同潤会
 同潤会という一風変わった名前は、実は組織の名前で、「淋同江海之潤」からとられ、広く庶民を潤すという意味であるが、ここでいう庶民は実態として、中流以上の階層を対象としたものであった。従って、真の貧窮層の不良住宅を改善する大規模なスラムクリアランスを目指したものではなかったが、それでも震災復興のため、住居の稠密化と不良街区の健全化、災害に強い不燃構造の住居の実現のために優れた活動をした組織であった。財団法人として設立された同潤会は義捐金を当てられたのだが、これは大正12年から昭和5年までの東京再建予算の1.2%!にあたるもので、相当な期待が託されていたと判ろう。この組織はやがて、住都公団へと役割を変え、解消されていった。
 そして、「1923年(大正12)の関東大震災の復興のために、同潤会(どうじゅんかい)が、その事業の一つとして鉄筋コンクリートの集合住宅の建設を始めた。
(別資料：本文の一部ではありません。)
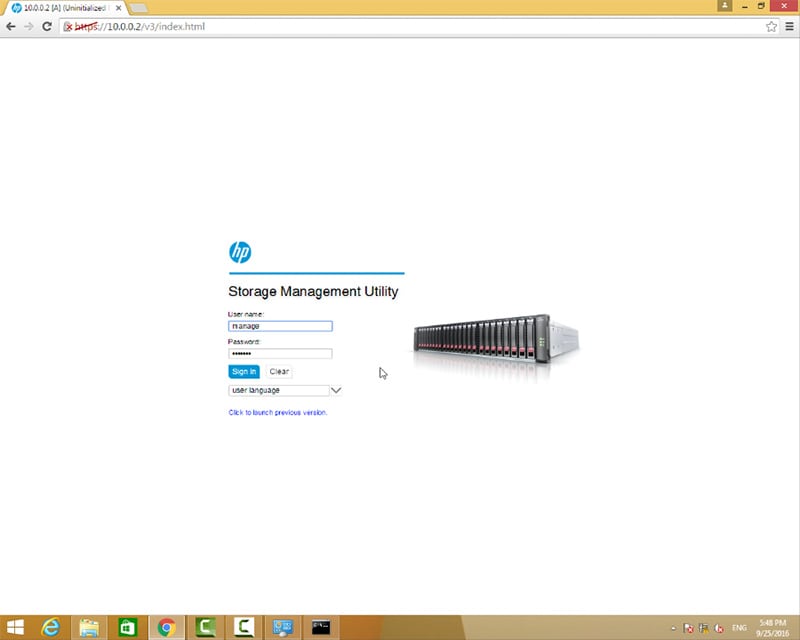Click the HP logo above the login form
The height and width of the screenshot is (640, 800).
click(240, 252)
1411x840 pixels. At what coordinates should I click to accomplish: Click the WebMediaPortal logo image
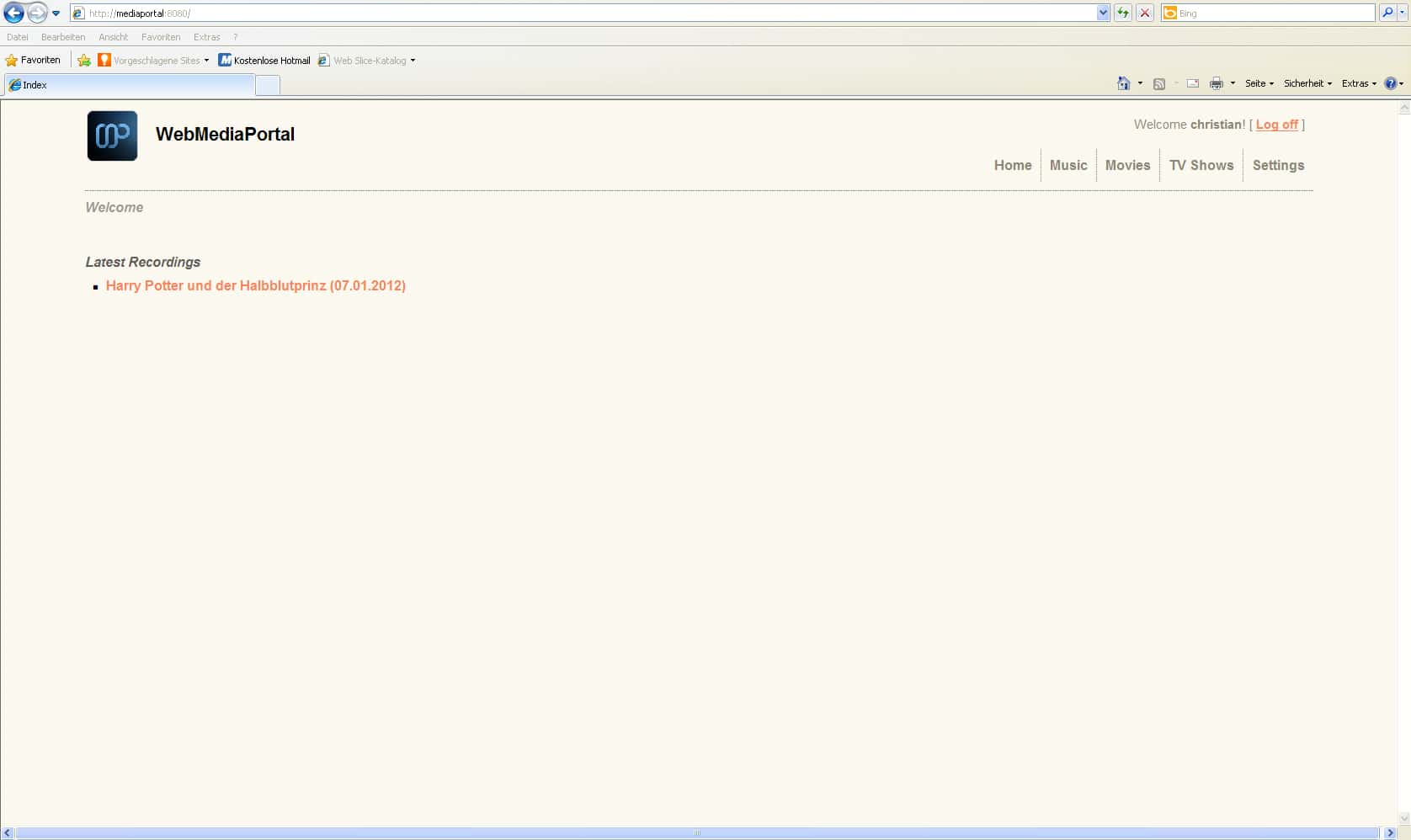pos(112,136)
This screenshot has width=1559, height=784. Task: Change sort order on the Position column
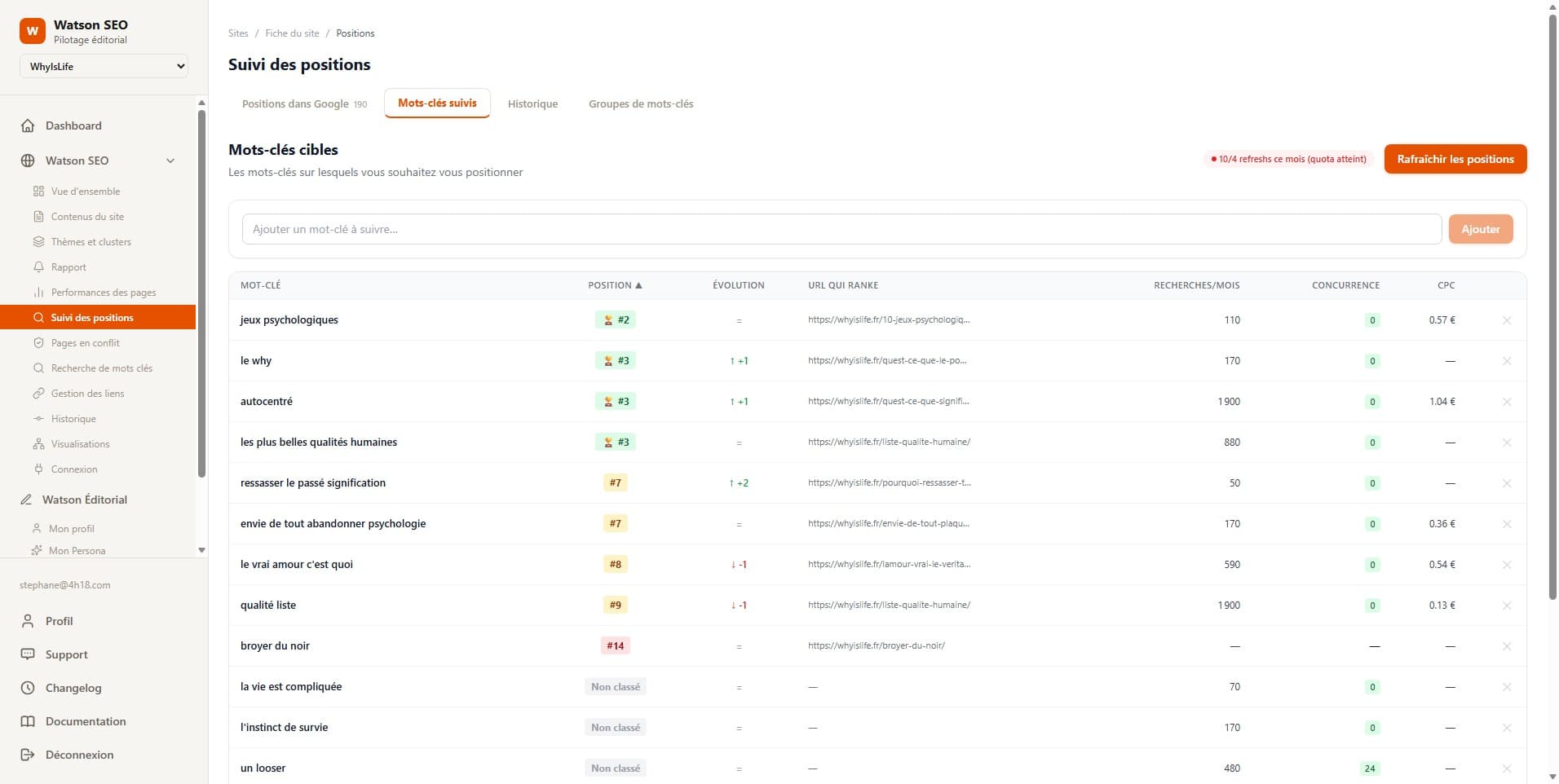(x=616, y=285)
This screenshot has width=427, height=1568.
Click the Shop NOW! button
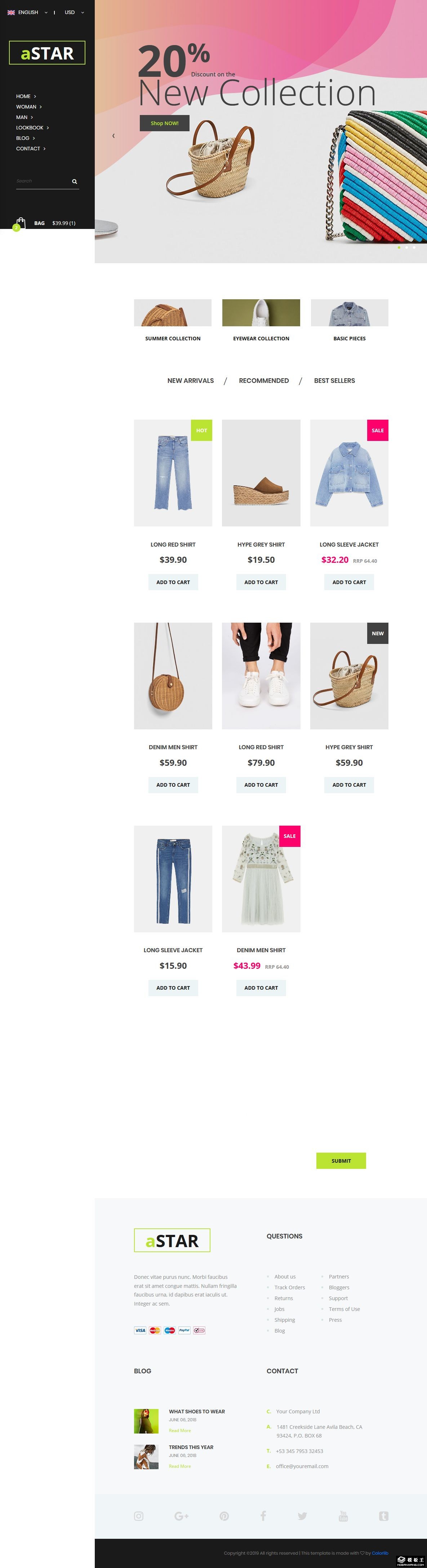[164, 123]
東京都内各所(代官山、神宮参道など)に建てられた同潤会アパートは、優れた計画とデザインによって、第二次世界大戦前におけるもっとも進歩的・文化的な住生活様式を実現した。」(日本大百科全書、小学館:以下「百科」)訳である。
 この優れた都市型住居を造りだした人物達は渡辺鐵蔵(住宅政策・都市計画)、池田宏(内務省社会局局長)、佐野利器(耐震構造・RC建築)、内田祥三(耐火建築・工法)という、都市住宅を創りだすために必要な人材の頂点を揃えたような、そろいもそろったりというエキスパートを集めた組織であった。
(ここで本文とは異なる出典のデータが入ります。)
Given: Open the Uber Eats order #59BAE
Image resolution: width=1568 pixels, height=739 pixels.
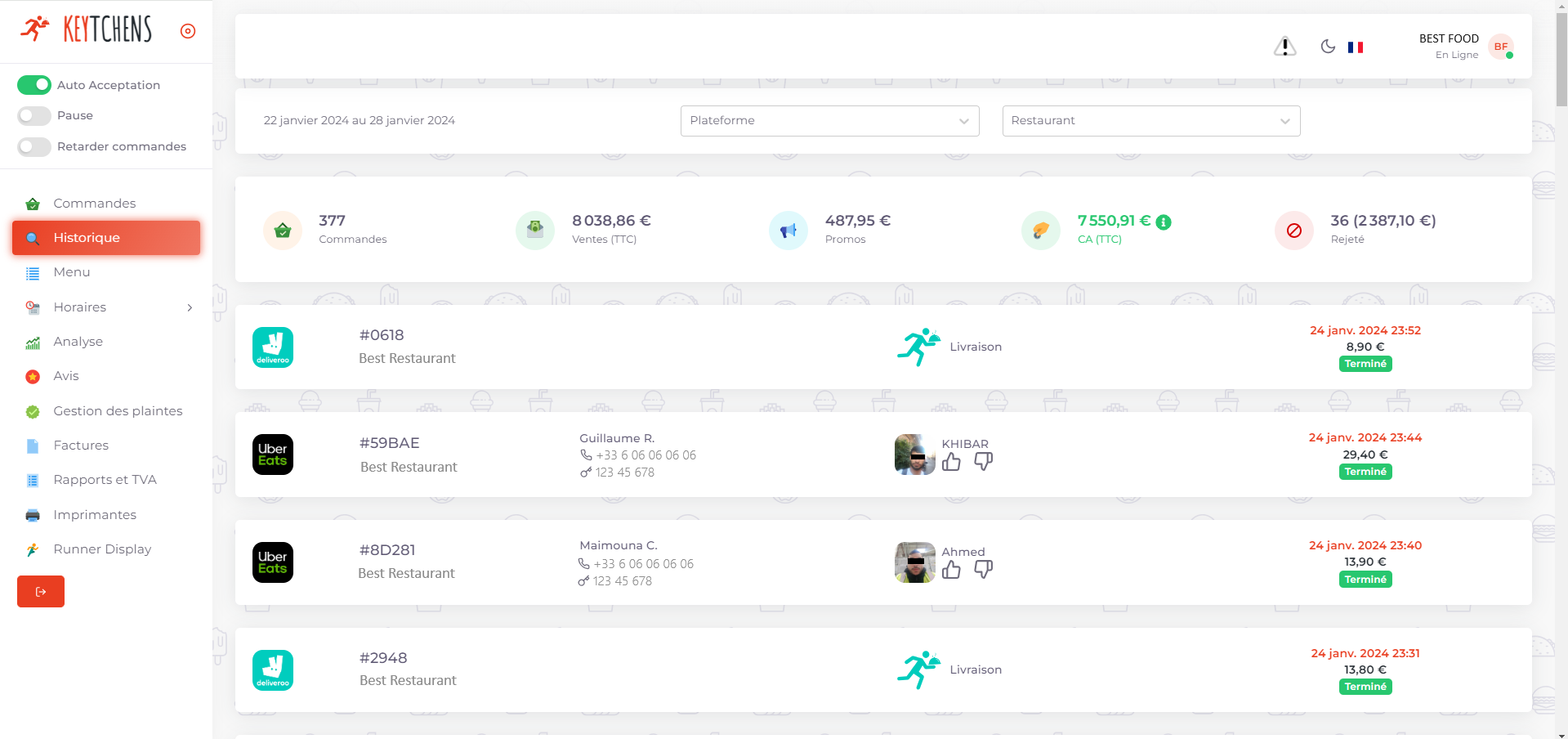Looking at the screenshot, I should click(x=389, y=443).
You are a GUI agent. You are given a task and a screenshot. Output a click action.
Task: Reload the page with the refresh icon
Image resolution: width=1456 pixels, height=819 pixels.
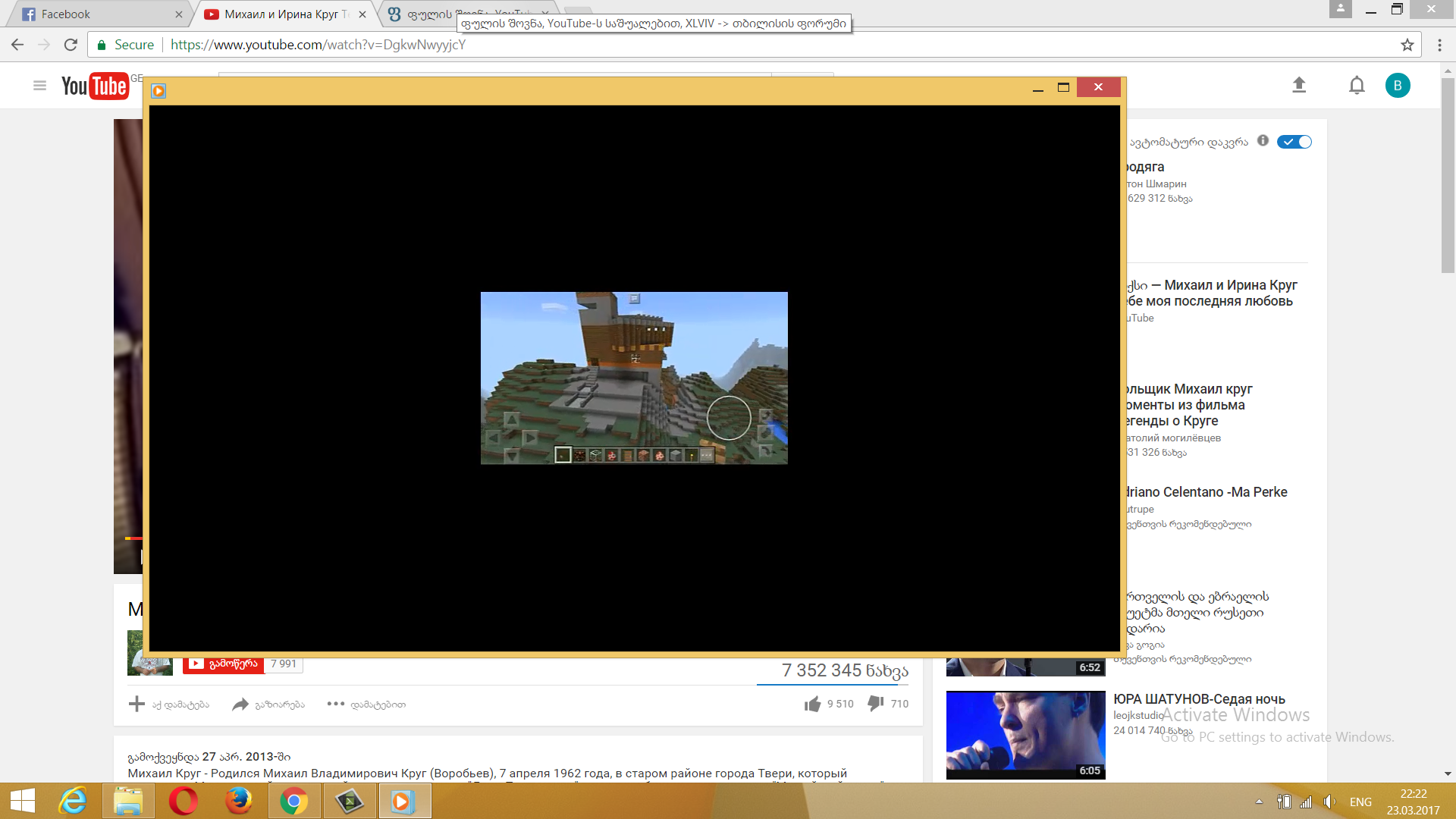(71, 45)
 特に池田は「明治の国家を支えたのを農村とブルジョワジーとするなら、これからの国家を支えるのは都市のサラリーマン層である」。といいきり、富国強兵から次の時代を見据えた社会政策派であった。そして、実際の設計は内田スクールが中心となり、三菱地所から川本良一をトレードして、建築部長とし、その下に鷲巣昌、柘植芳男、黒崎英雄を配した。(藤森照信「昭和住宅物語」新建築社、1990)
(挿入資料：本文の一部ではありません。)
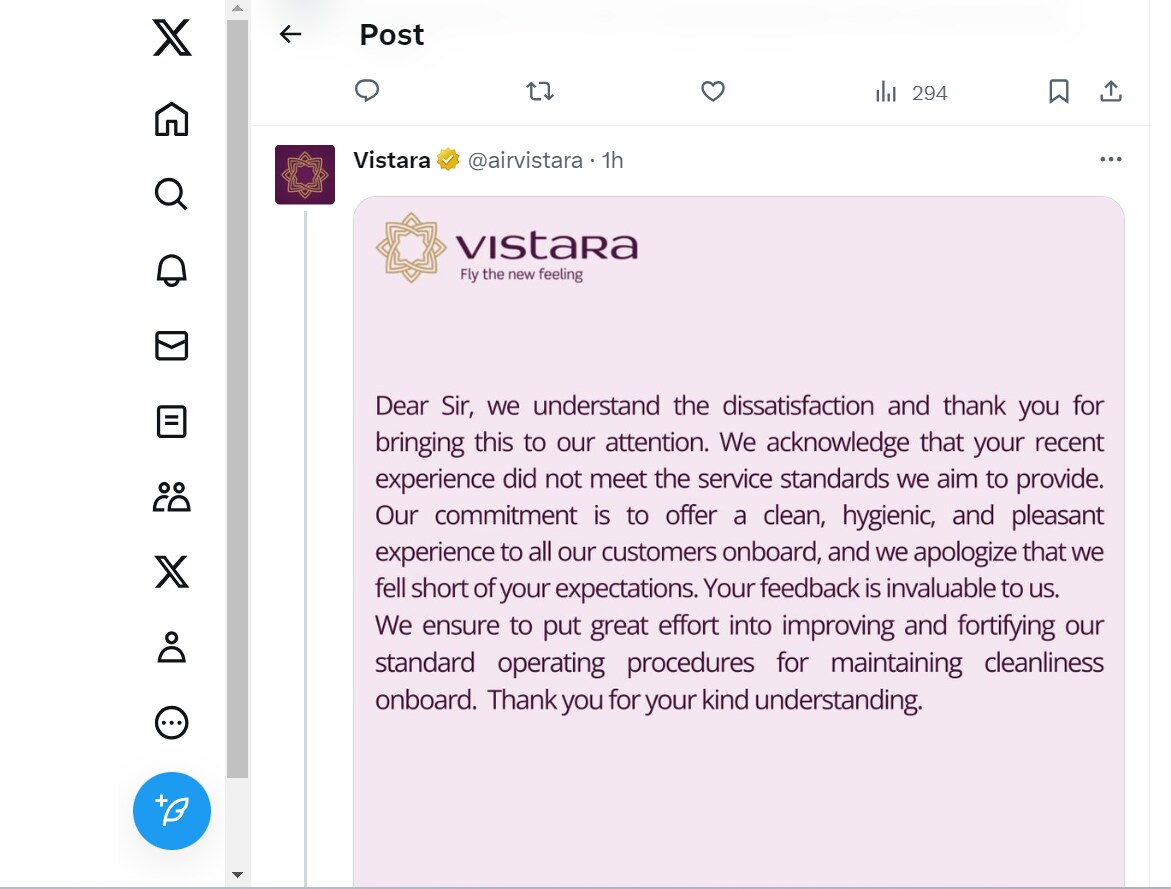Toggle repost on this post

540,91
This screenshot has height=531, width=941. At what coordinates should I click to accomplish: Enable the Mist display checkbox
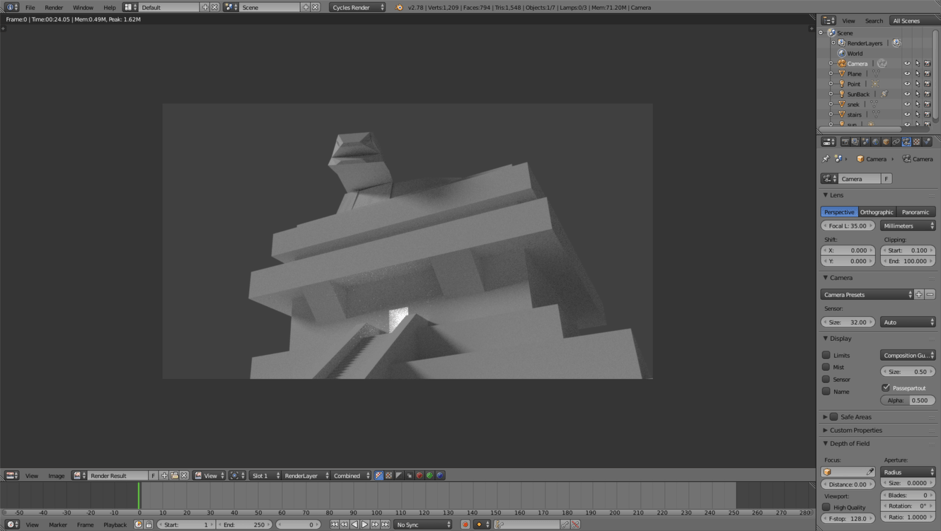click(x=826, y=367)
 日本で初めてのRC住宅、しかも集合住宅はいかなる形で、どうやって建てられるべきなのだろうか。この課題に、参照すべき設計から標準的な施工法もない時代に、「同潤会は一から全てを考え出さねばならなかったわけである。」(マルク・ブルディエ、「同潤会アパート原景」、住まいの図書館出版局、1999:以下「原景」)そして、あのように見事な青山アパート創りだしたのは、まさに歴史的快挙といえよう。
 
▲ベランダにはめ込まれた長方形にガラスがとても現代的。とても、築75年の物件(?)には思えない。 ▲一歩敷地内に入ると多くの多くの緑に囲まれたなんとも、大人のスペース。